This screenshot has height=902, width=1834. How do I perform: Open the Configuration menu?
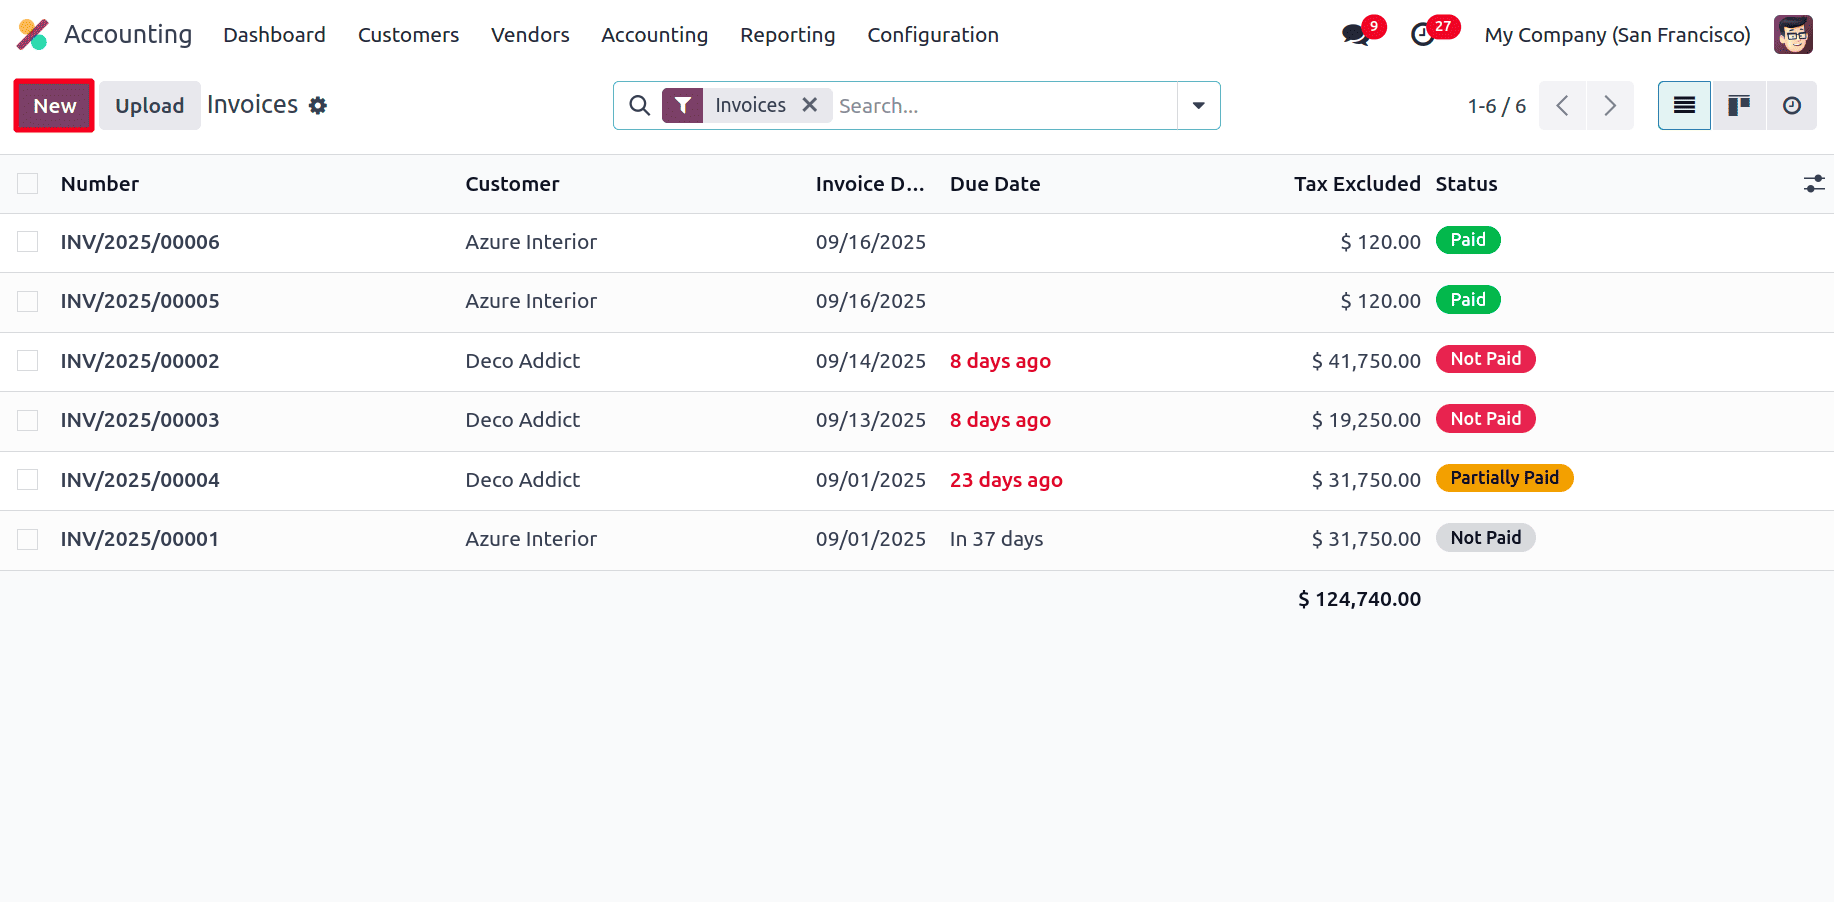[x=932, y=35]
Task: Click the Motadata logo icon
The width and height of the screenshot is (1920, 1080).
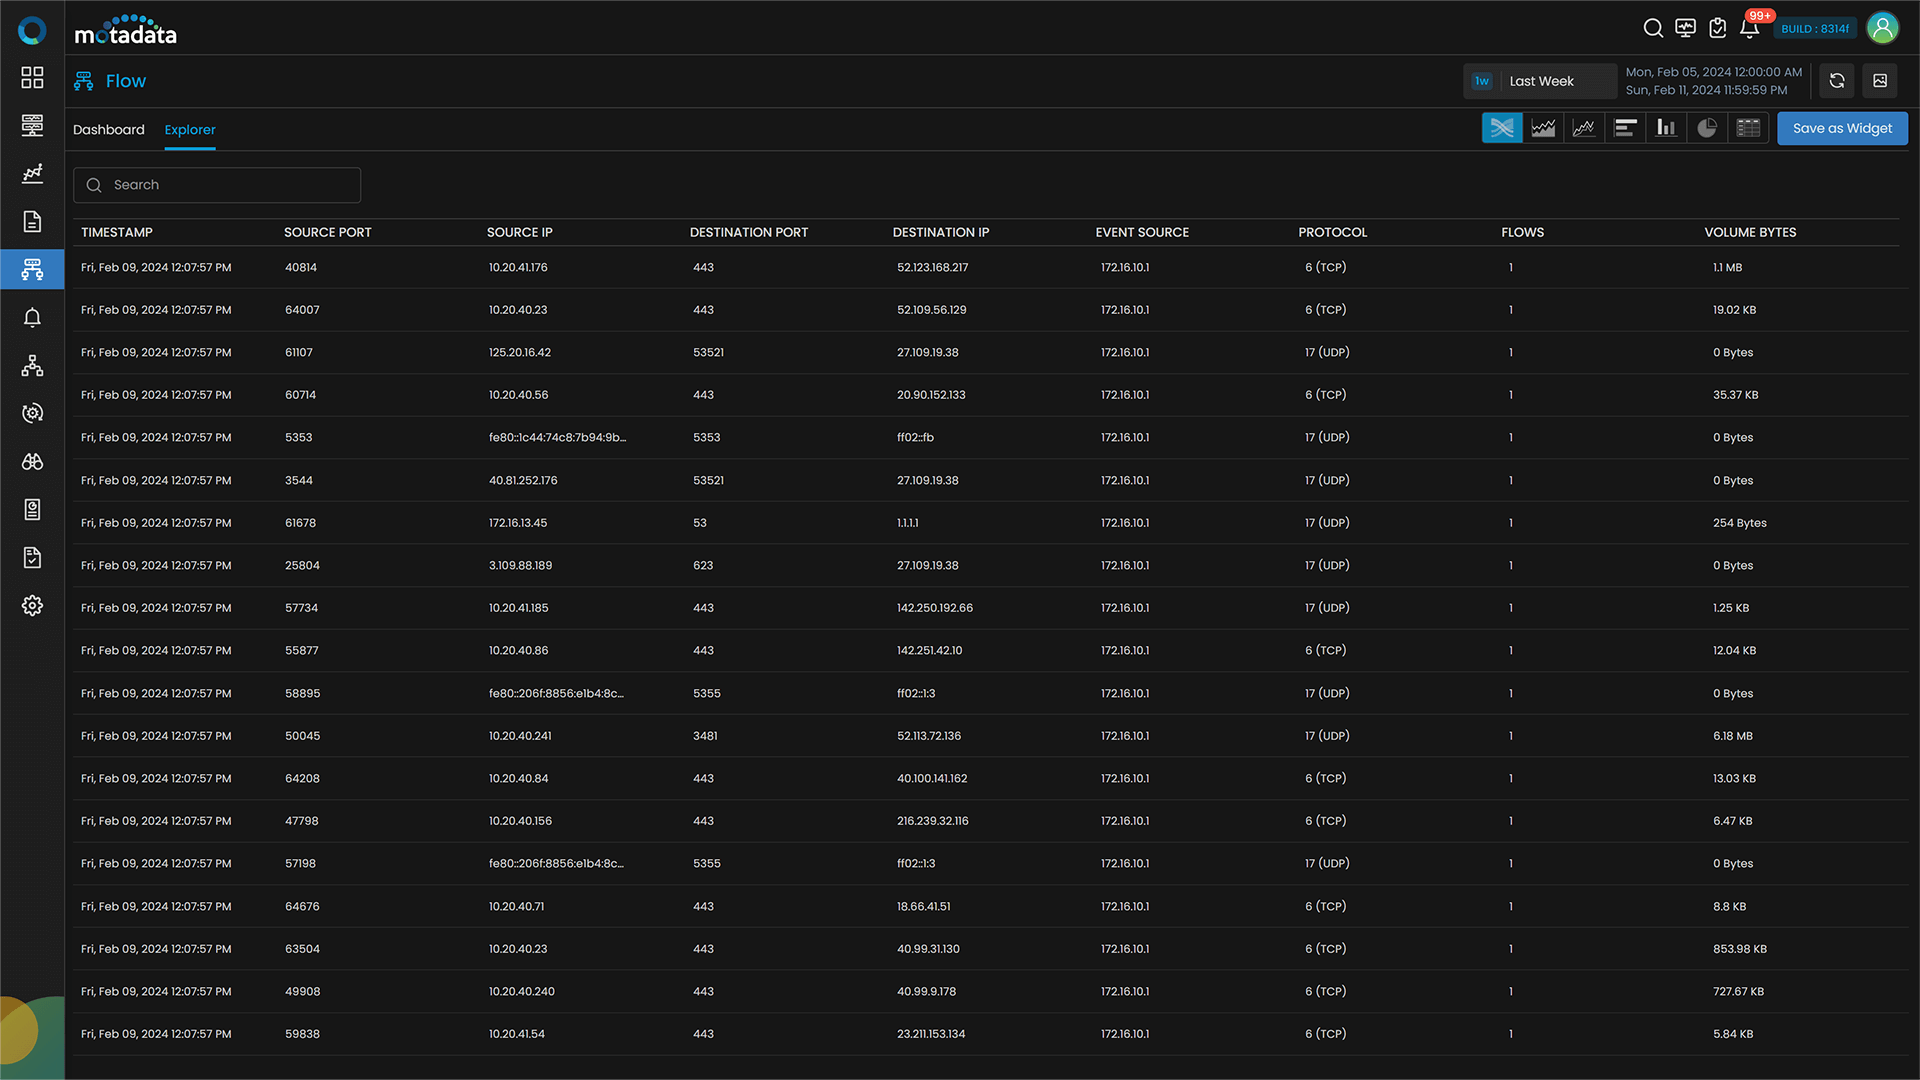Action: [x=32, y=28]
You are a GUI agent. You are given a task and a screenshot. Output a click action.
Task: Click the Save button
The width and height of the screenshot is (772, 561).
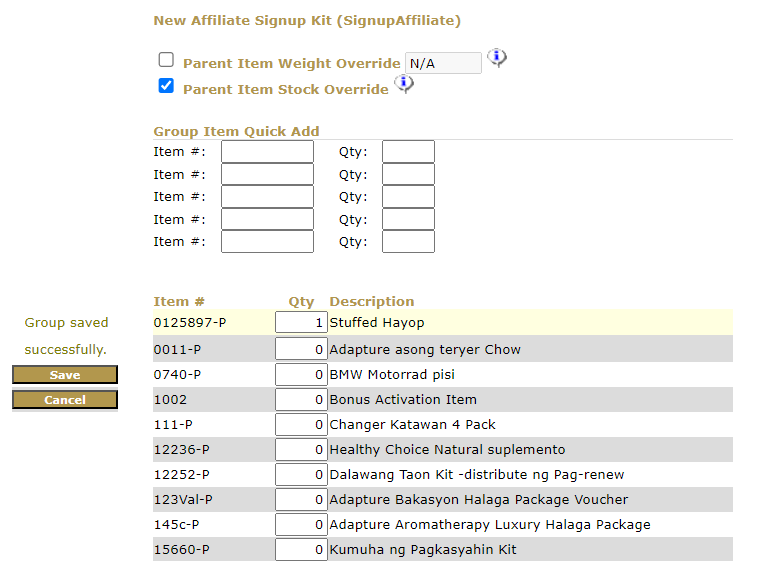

DIRECTIONS FOR THIS TASK:
Leave images out of the retyped records; keep all else exact.

REPLY:
This screenshot has height=902, width=1834. How do I perform: Open the Configuration menu?
[x=932, y=35]
Task: Click the Motadata logo icon
The width and height of the screenshot is (1920, 1080).
Action: [x=32, y=28]
You are a GUI agent. You are given a task and a screenshot. Output a click action.
Task: Click the Save button
The width and height of the screenshot is (772, 561).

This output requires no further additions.